I am interested in the “Improving support for non-standard text input” task. I plan to work with English, Spanish and Portuguese languages.
Description
Why Google and Apertium should sponsor this project?
Machine translation systems are pretty fragile working with non-standard input like spelling mistakes, internet abbreviation, etc. These types of inputs reduce the machine translation performance. Currently Apertium has no a preprocessing module to normalize these type of non-standard input. With a good text normalitation module, Apertium can significantly increases the translation quality and gets more human translation. Also this module would be helpful for other NLP tasks.
How and who it will benefit in society?
English, Spanish and Portuguese are some of the most spoken languages. The implementation of this module will improve the translations and it benefit to Apertium users that are learning these languages.
Work Plan
Coding Challenge
I have finished the Coding Challenge and, in addition to the English, I aggregate support for two languages (Spanish and Portuguese). All the instructions and explanations are in my Github Repo.
Community Bonding Period
- Familiaritation with Apertium tool and community.
- Find and analyze language resources for English, Spanish and Portuguese.
- Make preparations that will be used in the implementation.
Week Plan
GSoC Week | Tasks |
---|---|
Week 1 | A |
Week 2 | A |
Week 3 | A |
Week 4 | A |
First Deliverable | |
Week 5 | A |
Week 6 | A |
Week 7 | A |
Week 8 | A |
Second Deliverable | |
Week 9 | A |
Week 10 | A |
Week 11 | A |
Week 12 | A |
Finalitation |
List your skills and give evidence of your qualifications
I am currently a 2-nd year master student majoring in Natural Language Processing. After my graduation I worked during 2 years and some months in three NLP projects that have a direct relation with this project. With my jobs and studies I have gained the following skills:
Programming Skills: During my undergraduate period, I took courses about Python, Java and C++ programing. I finished my undergraduate placed in the top 5 position. In my second and third jobs I used Python as a main programming language. At the Master, I am using Python more frequently. Some of my works are in my Github repo.
Natural Language Processing: I worked in three NLP projects. Some of the main topics are: text-processing, sentiment analysis, text classification, summaritation, etc.

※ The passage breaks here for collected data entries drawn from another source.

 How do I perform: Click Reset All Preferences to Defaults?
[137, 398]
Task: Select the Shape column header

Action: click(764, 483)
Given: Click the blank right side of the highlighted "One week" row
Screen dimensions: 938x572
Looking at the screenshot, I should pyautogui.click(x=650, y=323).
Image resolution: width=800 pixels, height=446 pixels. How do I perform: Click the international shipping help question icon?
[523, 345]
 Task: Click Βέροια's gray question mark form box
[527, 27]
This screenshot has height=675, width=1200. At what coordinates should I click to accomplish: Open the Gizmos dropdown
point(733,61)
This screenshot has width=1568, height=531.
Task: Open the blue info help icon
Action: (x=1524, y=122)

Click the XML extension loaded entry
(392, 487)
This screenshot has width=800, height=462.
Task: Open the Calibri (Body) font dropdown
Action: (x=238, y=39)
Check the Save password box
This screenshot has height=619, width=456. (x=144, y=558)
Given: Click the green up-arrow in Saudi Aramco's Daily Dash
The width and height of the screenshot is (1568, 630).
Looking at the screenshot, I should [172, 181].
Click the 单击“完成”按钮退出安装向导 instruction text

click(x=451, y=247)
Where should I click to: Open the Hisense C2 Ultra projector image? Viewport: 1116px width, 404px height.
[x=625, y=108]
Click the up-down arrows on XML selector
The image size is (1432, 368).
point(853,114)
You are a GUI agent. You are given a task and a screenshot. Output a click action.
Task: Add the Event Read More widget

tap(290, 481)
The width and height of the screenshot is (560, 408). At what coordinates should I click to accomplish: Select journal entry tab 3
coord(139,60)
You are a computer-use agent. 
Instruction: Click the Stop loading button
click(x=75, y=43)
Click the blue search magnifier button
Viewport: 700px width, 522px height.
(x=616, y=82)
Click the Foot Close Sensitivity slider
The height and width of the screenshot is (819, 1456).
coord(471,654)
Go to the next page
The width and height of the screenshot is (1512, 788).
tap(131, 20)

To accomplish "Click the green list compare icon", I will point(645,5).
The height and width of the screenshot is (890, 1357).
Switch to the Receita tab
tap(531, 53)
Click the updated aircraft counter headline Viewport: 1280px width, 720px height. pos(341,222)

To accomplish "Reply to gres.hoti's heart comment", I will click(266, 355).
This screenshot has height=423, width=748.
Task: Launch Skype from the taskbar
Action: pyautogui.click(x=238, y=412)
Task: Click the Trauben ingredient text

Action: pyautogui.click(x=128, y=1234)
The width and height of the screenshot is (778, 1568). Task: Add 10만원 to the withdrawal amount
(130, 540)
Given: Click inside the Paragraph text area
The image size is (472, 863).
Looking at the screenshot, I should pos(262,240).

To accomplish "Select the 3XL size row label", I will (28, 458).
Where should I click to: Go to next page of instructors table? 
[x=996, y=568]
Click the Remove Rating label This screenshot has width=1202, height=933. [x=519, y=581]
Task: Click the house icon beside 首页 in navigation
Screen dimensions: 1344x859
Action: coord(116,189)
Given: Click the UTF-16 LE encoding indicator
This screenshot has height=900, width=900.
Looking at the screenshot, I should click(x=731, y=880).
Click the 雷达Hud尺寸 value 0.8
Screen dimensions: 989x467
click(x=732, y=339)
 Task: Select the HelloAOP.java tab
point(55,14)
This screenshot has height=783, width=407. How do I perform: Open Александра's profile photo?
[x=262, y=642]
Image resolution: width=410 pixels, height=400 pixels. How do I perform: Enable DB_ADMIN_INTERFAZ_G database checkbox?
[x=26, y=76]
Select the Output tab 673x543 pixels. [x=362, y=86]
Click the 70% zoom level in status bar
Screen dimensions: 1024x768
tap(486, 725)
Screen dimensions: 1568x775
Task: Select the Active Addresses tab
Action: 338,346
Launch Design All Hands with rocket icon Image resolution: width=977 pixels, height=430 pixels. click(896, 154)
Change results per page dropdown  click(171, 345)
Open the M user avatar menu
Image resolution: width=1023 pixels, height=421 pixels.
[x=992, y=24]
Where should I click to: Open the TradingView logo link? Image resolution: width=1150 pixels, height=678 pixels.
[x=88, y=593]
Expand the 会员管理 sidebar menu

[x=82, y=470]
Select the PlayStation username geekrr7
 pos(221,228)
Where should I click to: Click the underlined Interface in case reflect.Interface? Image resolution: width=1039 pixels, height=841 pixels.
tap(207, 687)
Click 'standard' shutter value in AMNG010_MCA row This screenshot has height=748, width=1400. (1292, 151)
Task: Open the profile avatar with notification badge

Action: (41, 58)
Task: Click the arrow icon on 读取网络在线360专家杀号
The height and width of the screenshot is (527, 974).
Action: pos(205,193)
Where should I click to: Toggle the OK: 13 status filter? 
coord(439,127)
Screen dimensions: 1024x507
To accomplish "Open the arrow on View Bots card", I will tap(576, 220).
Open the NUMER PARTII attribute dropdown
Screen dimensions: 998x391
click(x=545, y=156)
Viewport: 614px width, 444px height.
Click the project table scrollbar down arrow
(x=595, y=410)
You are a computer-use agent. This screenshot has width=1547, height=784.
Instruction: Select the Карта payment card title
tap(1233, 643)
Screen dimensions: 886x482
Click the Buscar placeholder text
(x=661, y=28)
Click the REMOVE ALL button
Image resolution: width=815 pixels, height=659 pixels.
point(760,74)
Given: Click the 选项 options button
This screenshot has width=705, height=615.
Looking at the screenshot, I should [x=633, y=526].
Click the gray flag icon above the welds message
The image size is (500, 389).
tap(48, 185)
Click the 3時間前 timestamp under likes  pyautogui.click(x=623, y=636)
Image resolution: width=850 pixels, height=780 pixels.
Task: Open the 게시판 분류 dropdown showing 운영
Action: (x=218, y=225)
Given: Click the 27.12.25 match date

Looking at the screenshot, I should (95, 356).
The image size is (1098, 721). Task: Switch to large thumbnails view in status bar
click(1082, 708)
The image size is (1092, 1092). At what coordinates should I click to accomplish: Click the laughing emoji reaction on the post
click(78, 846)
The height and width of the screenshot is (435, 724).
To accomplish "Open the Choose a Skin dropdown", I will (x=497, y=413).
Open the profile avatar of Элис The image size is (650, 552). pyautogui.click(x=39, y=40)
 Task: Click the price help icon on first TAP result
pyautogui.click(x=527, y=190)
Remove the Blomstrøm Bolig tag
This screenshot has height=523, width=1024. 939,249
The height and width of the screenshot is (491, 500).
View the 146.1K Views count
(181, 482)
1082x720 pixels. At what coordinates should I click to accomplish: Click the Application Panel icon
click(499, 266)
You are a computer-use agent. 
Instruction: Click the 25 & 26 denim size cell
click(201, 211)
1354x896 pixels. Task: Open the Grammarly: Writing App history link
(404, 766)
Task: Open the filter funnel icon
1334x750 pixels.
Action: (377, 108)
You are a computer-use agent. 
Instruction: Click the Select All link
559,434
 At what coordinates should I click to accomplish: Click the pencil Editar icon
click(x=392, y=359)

Spanish, Portuguese and English language: I'm a Spanish native speaker. I'm living in Brazil for over a year, which improves my Portuguese. About my English, I studied for two years.
I develop all of my own software under free licenses and make an effort to work in groups as often as possible. However, unfortunately I can't claim much in terms of experience with open-source projects.
List any non-Summer-of-Code plans you have for the Summer
During the May 19 and August 18 period, mainly my activities will be focused in the GSoC project and the progress of my master’s work. This year I don’t have courses at my master, therefore, my tasks are related to research activities. I do not pretend to make any trip, I will stay in São Paulo–Brazil.
About me
I studied at San Agustin National University in Perú, where I gained my BA (Hons) degree in System Engineering. After my studies I worked two years. In the first year, I worked in a research project about Automatic Summaritation of medical records, as a result of my work, I got some publications about medical record classification. In the second year I was member and worked in the Lindexa startup (Natural Language Processing startup), which was one of 10 startups that won the Wayra-Peru 2011 competition.
From Perú I moved to Brazil, where I am doing my Master in Computer Science at São Paulo University (http://www.nilc.icmc.usp.br/nilc/index.php). My research topic is about Opinion Summaritation. In Brazil, the last year, I worked in the DicionarioCriativo startup, which is an online dictionary that relates words, concepts, phrases, quotes, images and other contents by semantic fields.
This is the first year applying to the GSoC. I hope to be part of your team in this summer.